Segundo Luiza Machado Menezes, as mulheres estão no centro desse impacto nocivo do sistema tributário ao menos em razão de dois fatores[2]: (i) a maior tributação dos bens de consumo destinados a elas, sobretudo quando comparados aos bens direcionados aos homens; e (ii) a relação entre a tributação e a divisão sexual do trabalho, que se desdobra no fato de que as famílias lideradas por mulheres gastam mais em despesas essenciais, enquanto os lares chefiados por homens gastam mais em veículos.

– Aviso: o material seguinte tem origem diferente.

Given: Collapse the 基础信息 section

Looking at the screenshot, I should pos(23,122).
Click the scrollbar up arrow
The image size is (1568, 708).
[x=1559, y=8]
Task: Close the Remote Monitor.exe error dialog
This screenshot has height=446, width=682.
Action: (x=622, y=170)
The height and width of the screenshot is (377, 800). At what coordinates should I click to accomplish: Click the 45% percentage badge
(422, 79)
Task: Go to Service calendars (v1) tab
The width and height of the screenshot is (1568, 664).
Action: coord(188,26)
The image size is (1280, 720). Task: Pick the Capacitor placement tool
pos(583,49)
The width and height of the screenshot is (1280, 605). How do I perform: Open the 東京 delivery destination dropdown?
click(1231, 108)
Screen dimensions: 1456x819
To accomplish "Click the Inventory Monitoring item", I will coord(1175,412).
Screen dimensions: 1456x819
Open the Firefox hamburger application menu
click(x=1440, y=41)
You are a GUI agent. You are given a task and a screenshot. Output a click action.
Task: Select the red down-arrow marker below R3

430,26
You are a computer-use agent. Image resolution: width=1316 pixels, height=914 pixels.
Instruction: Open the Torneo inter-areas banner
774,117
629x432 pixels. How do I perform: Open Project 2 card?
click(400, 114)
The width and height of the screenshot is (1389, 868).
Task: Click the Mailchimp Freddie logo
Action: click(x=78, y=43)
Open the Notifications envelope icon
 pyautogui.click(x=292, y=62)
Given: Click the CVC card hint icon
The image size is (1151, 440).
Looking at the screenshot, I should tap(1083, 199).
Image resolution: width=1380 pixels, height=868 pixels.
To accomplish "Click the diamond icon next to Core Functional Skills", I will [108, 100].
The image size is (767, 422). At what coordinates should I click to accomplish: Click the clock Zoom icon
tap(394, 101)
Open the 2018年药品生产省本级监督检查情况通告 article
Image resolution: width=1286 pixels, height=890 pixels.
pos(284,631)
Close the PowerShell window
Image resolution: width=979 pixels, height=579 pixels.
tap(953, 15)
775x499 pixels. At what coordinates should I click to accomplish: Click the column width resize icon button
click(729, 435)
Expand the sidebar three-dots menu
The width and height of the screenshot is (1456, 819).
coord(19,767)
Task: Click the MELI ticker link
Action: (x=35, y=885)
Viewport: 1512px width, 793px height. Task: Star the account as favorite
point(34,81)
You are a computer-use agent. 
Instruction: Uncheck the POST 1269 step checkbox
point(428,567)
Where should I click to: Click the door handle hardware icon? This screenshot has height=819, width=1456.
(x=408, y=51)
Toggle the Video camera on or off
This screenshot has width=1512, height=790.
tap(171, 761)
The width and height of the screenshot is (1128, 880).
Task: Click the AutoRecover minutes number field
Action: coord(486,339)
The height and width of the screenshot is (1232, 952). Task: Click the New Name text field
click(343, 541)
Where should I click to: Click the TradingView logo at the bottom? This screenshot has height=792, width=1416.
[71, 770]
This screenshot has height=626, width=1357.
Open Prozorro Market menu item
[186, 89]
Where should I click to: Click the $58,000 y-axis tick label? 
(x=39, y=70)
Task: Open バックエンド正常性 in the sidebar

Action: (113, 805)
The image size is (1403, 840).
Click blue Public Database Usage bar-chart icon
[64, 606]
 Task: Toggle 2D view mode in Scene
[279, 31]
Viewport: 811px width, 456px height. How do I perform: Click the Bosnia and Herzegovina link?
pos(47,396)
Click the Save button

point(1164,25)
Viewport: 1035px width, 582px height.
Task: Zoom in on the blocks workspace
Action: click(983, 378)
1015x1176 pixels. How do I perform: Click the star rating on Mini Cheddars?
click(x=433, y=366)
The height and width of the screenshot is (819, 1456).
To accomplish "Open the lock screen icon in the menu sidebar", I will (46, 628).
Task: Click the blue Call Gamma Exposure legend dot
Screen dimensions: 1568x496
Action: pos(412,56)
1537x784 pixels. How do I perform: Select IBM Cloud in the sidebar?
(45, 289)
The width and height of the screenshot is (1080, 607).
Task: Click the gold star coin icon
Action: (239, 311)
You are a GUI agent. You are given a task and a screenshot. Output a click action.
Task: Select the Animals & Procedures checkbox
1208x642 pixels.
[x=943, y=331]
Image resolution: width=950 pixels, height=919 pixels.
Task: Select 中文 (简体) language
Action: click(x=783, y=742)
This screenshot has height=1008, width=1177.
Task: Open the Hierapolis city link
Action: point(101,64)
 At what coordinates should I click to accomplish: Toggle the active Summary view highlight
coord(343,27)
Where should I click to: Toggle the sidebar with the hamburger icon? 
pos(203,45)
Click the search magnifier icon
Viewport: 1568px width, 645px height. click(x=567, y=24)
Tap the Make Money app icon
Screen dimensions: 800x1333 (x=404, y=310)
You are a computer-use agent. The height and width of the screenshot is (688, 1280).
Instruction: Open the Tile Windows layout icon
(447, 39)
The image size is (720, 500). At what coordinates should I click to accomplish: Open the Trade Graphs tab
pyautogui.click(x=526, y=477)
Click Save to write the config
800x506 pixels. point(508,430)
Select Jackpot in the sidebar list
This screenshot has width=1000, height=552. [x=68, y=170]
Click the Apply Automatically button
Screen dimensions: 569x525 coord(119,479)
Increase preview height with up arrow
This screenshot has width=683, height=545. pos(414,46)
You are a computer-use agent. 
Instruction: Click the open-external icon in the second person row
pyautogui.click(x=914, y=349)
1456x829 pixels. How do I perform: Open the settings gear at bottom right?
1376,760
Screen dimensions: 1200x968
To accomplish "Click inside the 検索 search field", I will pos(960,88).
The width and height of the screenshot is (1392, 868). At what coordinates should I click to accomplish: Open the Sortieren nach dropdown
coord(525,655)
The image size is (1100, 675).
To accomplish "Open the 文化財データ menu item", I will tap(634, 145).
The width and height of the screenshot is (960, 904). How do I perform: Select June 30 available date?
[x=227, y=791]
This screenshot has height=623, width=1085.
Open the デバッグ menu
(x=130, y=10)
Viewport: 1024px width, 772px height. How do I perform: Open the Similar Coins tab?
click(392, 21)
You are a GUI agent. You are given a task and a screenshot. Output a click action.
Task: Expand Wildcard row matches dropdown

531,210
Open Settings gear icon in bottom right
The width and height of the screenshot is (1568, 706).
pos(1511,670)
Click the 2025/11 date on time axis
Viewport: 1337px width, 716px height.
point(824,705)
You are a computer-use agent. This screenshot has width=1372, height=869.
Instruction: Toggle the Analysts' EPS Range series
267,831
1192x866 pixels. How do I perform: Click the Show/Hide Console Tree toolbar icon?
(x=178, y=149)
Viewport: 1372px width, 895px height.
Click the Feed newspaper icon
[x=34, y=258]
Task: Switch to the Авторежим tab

De outro lado, a cada dez lares comandados por mulheres, seis são administrados por mulheres negras[3], estando estas em maior situação de vulnerabilidade econômica: enquanto as mulheres brancas ganham 79,5% da renda obtida pelos homens, as mulheres negras percebem menos da metade (44,4%) dos proventos adquiridos por estes (IBGE, 2019). Portanto, são as mulheres negras, as cidadãs que ocupam a posição mais desfavorecida de distribuição de renda no Brasil, e, assim, as maiores impactadas pela regressividade do sistema.
Diante desse cenário, faz-se fundamental a discussão interseccional de gênero, raça e tributação como forma de concretizar uma efetiva justiça tributária. Justamente nesse contexto, e com o objetivo de expandir tal agenda, nasceu o grupo de pesquisa Tributação e Gênero da FGV Direito SP, em maio de 2020.
Desde então, tributaristas de todo o Brasil reúnem-se periodicamente para debater a literatura nacional e internacional relacionada ao tema, ao lado da intervenção nos debates em torno da reforma tributária. O resultado se vê em alterações importantes tanto no texto da Emenda Constitucional 132/2023 quanto na redação do Projeto de Lei Complementar 68/2024, tais como a inclusão da desigualdade de gênero como medida para a avaliação quinquenal de incentivos fiscais e a previsão da tributação favorecida para bens de higiene menstrual, atualmente contemplados na lista daqueles que terão alíquota zero de CBS e IBS.
Ainda em debate, estão as seguintes emendas, apresentadas pela senadora Zenaide Maia e elaboradas por tal grupo:
Emenda 456: Exclusão dos alimentos ultraprocessados do rol de alimentos destinados ao consumo humano submetidos à redução de 60% das alíquotas de CBS e IBS;
Emenda 457: Inclusão de critério que permita que as medidas de avaliação quinquenal dos benefícios fiscais contemplem as desigualdades entre homens e mulheres de diferentes grupos étnico-raciais de maneira diversa;
Emenda 458: Inclusão dos medicamentos ligados à fisiologia feminina, preservativos e dispositivos intrauterinos de cobre no rol dos produtos com alíquota zero;
Emenda 459: Inclusão das fraldas infantis e geriátricas nos regimes mais benéficos;
Emenda 460: Inclusão de armas e munições no grupo sujeito ao Imposto Seletivo;
Nos próximos textos que serão publicados nesta coluna, as proposições acima serão abordadas de forma aprofundada, de modo a ampliar o debate público sobre a conexão entre tributação e gênero, visando à efetiva incorporação dessas questões na legislação tributária. O objetivo é caminhar para que o direito tributário seja reconhecido como um instrumento adicional para a mitigação da desigualdade de gênero no Brasil.
[1] Concentração de renda no topo: novas revelações pelos dados do IRPF. Disponível em: https://observatorio-politica-fiscal.ibre.fgv.br/politica-economica/pesquisa-academica/concentracao-de-renda-no-topo-novas-revelacoes-pelos-dados-do. Acesso em 27 de agosto de 2024.
[2] MENEZES, Luiza. Tese de dissertação de Mestrado. Tributação e Desigualdades de Gênero e Raça: vieses de gênero na tributação sobre produtos ligados ao trabalho de cuidado e à fisiologia feminina. 2023. UFMG.
[3] Boletim Especial de 8 de março – Dieese com dados do IBGE – Pnadc. 2023. SP.